(Saved data entries)
▬▬▬
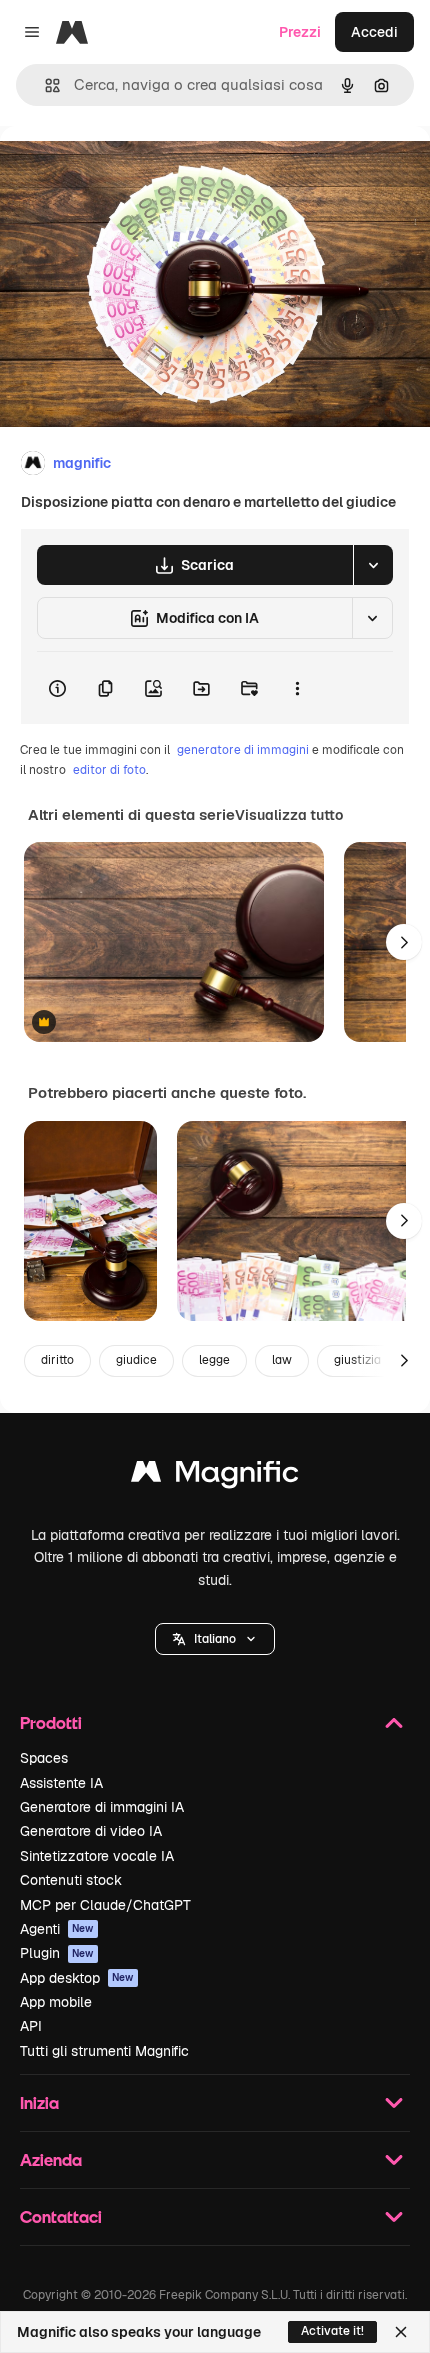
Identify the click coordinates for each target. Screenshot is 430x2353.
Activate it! (332, 2331)
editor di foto (109, 770)
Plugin (57, 1953)
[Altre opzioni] (297, 688)
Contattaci (61, 2216)
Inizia (39, 2102)
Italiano (215, 1639)
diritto (57, 1360)
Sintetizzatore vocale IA (97, 1856)
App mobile (56, 2002)
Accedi (374, 32)
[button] (215, 1639)
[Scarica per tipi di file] (373, 565)
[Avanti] (404, 942)
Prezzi (300, 32)
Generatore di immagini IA (102, 1807)
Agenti (57, 1929)
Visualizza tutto (289, 815)
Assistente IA (61, 1783)
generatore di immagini (243, 750)
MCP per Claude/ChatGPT (105, 1905)
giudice (136, 1360)
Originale (132, 171)
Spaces (44, 1758)
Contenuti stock (71, 1880)
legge (214, 1360)
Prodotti (51, 1722)
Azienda (51, 2159)
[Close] (401, 2332)
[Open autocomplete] (44, 85)
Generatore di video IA (91, 1831)
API (31, 2026)
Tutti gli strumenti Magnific (104, 2051)
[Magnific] (215, 1476)
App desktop (77, 1978)
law (282, 1360)
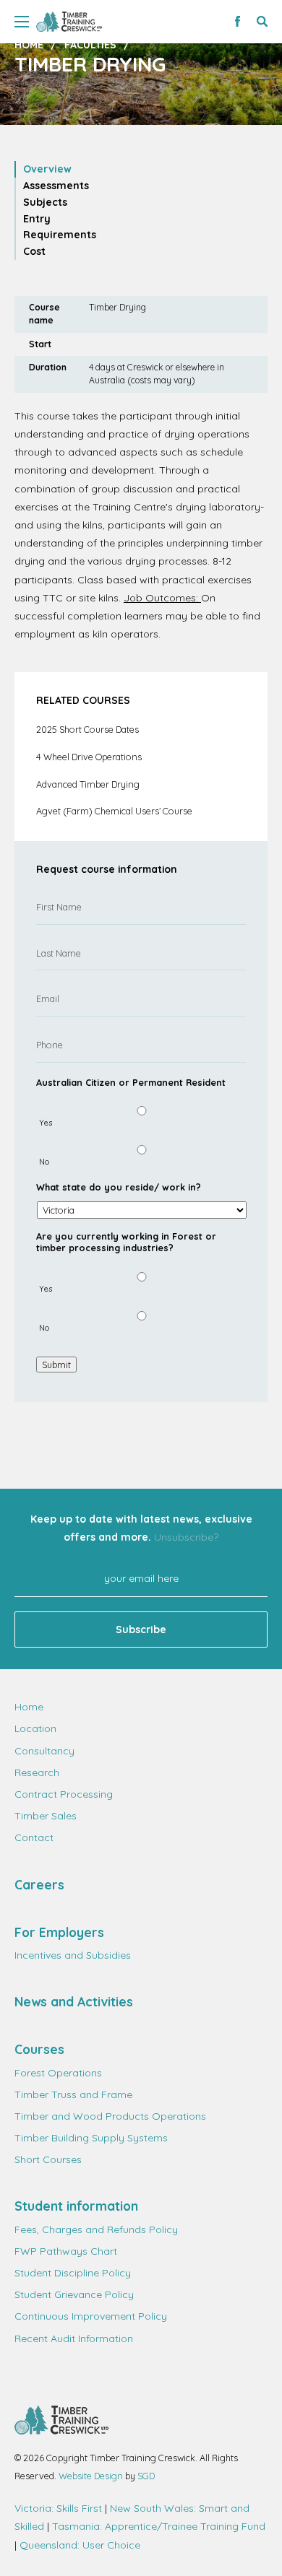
▬▬▬
Task prompt → Retype the records above exactly. Leave the pictures out.

Reply →
Identify the click coordinates for each target. Screenshot is 430x2353.
Activate it! (332, 2331)
editor di foto (109, 770)
Plugin (57, 1953)
[Altre opzioni] (297, 688)
Contattaci (61, 2216)
Inizia (39, 2102)
Italiano (215, 1639)
diritto (57, 1360)
Sintetizzatore vocale IA (97, 1856)
App mobile (56, 2002)
Accedi (374, 32)
[button] (215, 1639)
[Scarica per tipi di file] (373, 565)
[Avanti] (404, 942)
Prezzi (300, 32)
Generatore di immagini IA (102, 1807)
Agenti (57, 1929)
Visualizza tutto (289, 815)
Assistente IA (61, 1783)
generatore di immagini (243, 750)
MCP per Claude/ChatGPT (105, 1905)
giudice (136, 1360)
Originale (132, 171)
Spaces (44, 1758)
Contenuti stock (71, 1880)
legge (214, 1360)
Prodotti (51, 1722)
Azienda (51, 2159)
[Close] (401, 2332)
[Open autocomplete] (44, 85)
Generatore di video IA (91, 1831)
API (31, 2026)
Tutti gli strumenti Magnific (104, 2051)
[Magnific] (215, 1476)
App desktop (77, 1978)
law (282, 1360)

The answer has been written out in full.